Parlant de surplus d'énergie, il faut lire Francine l'autruche, demoiselle un peu trop vive qui, pour justifier son cou interminable, s'amuse à plonger tête première dans les tanières et abris des autres animaux pour crier un «coucou» heureux et bien senti. Or, la savane au grand complet en a bientôt marre de ces intrusions certes joviales et sympathiques, mais plutôt gênantes! Ses voisins trouvent rapidement une solution miracle: en faire le facteur des environs! Il restera à apprendre à Francine que, malgré sa nouvelle casquette de travailleur, il faut sonner avant d'entrer. Mais peut-on à ce point brimer l'enthousiasme?

Pour les petites grenouilles sauteuses, il faut aussi découvrir Gigi la grenouille qui s'imagine être le plus féroce des dragons, coassant à qui mieux mieux autour de ses parents (ça vous rappelle quelqu'un?). Or, dans un élan tout dragonesque, Gigi saute un jour un peu trop loin. C'est évidemment dans ces marécages inconnus que le dragon redeviendra la petite grenouille apeurée. Vous verrez, les illustrations craquantes de Barbara Firth contribuent à rendre ce petit conte de Martin Widdell absolument irrésistible.

C'est toutefois une autre grenouille, celle-là plus contemplative, je dirais, qui m'a marquée ces dernières semaines. Née de l'imaginaire romantique des créateurs japonais Haruo Yamashita et Tsutomu Murakami (sans lien de parenté avec l'autre Murakami), cette petite grenouille esseulée s'installe confortablement dans une boîte aux lettres en espérant recevoir du courrier à son tour. Elle acquiert d'ailleurs rapidement la complicité du propriétaire de la boîte à cet effet.
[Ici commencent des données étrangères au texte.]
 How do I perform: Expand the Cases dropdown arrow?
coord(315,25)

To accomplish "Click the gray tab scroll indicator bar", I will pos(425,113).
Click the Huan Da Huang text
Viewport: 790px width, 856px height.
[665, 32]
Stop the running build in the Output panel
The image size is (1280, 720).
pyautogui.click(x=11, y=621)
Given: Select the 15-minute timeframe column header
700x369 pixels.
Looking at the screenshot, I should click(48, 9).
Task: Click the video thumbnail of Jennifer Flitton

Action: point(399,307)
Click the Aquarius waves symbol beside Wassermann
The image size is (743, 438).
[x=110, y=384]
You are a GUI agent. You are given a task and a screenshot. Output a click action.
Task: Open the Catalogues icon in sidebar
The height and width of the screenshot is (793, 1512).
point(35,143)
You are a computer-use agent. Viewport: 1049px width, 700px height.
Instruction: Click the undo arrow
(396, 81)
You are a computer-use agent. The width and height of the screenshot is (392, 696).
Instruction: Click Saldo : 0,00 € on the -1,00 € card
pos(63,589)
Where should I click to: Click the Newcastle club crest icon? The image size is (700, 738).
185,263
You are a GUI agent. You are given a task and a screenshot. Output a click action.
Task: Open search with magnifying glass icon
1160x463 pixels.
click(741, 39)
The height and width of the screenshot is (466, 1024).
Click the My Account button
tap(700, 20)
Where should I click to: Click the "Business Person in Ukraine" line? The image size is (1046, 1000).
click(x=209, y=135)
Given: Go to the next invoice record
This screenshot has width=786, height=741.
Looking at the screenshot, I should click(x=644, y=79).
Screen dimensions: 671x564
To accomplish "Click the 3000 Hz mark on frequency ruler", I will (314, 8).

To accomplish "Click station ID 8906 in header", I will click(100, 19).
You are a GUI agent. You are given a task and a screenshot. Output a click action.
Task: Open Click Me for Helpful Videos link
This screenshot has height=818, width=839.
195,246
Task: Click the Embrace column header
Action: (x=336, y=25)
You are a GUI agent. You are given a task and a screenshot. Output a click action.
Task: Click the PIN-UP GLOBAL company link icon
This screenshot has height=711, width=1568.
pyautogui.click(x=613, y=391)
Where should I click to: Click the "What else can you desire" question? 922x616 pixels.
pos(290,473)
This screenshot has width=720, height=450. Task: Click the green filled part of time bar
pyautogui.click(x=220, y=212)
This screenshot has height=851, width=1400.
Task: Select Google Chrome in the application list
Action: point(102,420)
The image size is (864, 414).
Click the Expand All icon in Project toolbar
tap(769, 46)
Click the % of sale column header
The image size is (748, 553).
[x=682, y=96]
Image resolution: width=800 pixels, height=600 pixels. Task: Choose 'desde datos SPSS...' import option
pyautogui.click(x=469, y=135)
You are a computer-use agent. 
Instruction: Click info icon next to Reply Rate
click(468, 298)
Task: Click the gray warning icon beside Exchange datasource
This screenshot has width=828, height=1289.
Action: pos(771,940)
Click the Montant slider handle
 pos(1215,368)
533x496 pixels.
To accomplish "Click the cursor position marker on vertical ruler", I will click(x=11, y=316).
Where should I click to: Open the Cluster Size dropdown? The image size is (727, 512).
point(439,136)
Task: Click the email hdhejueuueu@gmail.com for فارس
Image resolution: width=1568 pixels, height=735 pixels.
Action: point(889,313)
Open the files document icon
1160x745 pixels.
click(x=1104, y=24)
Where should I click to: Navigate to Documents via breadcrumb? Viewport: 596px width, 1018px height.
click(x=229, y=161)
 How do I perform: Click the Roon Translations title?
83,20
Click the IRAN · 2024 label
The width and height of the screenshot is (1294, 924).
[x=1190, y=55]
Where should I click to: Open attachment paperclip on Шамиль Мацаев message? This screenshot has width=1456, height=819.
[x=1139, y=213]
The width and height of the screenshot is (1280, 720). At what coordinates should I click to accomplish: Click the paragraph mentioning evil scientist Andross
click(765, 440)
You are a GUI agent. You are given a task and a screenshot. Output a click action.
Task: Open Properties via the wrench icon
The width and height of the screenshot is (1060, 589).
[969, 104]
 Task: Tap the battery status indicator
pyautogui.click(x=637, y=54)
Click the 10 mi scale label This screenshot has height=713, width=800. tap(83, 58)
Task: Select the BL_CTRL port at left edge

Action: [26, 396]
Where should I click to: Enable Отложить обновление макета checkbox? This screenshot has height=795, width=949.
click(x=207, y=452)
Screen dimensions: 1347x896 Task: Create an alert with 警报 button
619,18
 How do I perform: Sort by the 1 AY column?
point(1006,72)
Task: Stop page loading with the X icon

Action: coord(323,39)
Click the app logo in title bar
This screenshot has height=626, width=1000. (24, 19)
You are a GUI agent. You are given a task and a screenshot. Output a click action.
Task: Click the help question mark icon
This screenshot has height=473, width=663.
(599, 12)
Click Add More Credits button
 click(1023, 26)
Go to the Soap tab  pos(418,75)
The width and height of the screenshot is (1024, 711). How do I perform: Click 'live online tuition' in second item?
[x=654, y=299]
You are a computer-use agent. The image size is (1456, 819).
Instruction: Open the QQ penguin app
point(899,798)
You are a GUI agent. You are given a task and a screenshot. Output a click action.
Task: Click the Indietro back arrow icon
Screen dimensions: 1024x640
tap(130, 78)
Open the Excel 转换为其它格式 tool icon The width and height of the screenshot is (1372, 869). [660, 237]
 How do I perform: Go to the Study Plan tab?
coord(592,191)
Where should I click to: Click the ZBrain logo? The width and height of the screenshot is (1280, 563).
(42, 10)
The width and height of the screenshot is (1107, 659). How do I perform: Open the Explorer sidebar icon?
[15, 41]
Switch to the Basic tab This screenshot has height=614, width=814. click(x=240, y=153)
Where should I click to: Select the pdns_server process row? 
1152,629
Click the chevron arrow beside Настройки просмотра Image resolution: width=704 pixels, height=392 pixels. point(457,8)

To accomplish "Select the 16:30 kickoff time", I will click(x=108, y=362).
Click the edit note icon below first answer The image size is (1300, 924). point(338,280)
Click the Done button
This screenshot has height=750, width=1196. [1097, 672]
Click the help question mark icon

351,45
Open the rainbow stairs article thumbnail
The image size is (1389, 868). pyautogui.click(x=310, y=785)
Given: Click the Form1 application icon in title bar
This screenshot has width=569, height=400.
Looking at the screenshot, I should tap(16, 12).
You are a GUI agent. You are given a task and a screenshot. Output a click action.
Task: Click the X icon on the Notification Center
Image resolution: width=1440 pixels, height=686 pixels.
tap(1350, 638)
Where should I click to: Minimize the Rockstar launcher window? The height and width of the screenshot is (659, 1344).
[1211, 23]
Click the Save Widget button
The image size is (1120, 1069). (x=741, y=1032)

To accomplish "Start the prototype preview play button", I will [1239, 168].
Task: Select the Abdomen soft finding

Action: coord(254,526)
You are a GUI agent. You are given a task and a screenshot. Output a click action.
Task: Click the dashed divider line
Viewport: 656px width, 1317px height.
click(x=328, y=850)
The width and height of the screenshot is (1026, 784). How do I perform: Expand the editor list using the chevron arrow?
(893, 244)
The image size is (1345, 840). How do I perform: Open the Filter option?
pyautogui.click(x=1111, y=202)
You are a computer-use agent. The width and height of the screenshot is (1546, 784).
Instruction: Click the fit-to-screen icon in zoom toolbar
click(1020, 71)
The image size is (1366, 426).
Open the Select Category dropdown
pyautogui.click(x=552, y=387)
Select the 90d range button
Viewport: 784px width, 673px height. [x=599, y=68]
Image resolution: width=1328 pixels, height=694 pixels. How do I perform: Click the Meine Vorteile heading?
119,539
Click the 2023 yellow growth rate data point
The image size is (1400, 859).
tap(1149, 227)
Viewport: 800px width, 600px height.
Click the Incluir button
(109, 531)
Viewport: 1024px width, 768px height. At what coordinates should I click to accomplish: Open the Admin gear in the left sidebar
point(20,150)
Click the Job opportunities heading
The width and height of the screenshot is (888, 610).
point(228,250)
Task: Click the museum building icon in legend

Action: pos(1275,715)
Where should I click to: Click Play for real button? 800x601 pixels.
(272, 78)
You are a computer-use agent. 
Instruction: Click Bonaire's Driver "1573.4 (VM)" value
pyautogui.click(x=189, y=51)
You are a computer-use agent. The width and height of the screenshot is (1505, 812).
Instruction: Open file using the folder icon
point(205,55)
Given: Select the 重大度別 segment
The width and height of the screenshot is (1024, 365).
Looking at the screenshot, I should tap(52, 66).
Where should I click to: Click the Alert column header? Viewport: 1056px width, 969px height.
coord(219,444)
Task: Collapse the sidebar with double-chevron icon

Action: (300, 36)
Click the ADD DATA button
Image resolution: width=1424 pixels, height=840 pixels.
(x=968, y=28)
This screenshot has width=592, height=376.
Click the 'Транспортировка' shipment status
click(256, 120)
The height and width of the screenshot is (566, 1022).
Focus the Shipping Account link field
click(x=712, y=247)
Or, jamais elle ne recevra de courrier en retour, et pour cause. La grenouille a simplement empilé toutes les lettres qu'elle a écrites dans son salon puisque c'est une boîte aux lettres! Le propriétaire qui n'a rien compris découvre le tout trop tard, sa drôle de petite voisine ayant levé les voiles en laissant sur place toute sa correspondance sans réponse sur des feuilles de figuier. Oh, je vous entends déjà rouspéter. Bien sûr, les Japonais n'ont pas leur pareil pour nous arracher les larmes. Oubliez Demetan. Et courez l'acheter. À donner envie d'apprendre le croa (la langue des grenouilles, pardi!).